— WHAT YOU WILL DO —
Output all records precisely as written.

=====

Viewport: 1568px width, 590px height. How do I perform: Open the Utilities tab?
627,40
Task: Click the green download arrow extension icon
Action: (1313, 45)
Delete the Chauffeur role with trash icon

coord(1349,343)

=====

— WRITTEN ANSWER —
Viewport: 1568px width, 590px height. How do I perform: Open the Utilities tab?
627,40
Task: Click the green download arrow extension icon
Action: (1313, 45)
Delete the Chauffeur role with trash icon

coord(1349,343)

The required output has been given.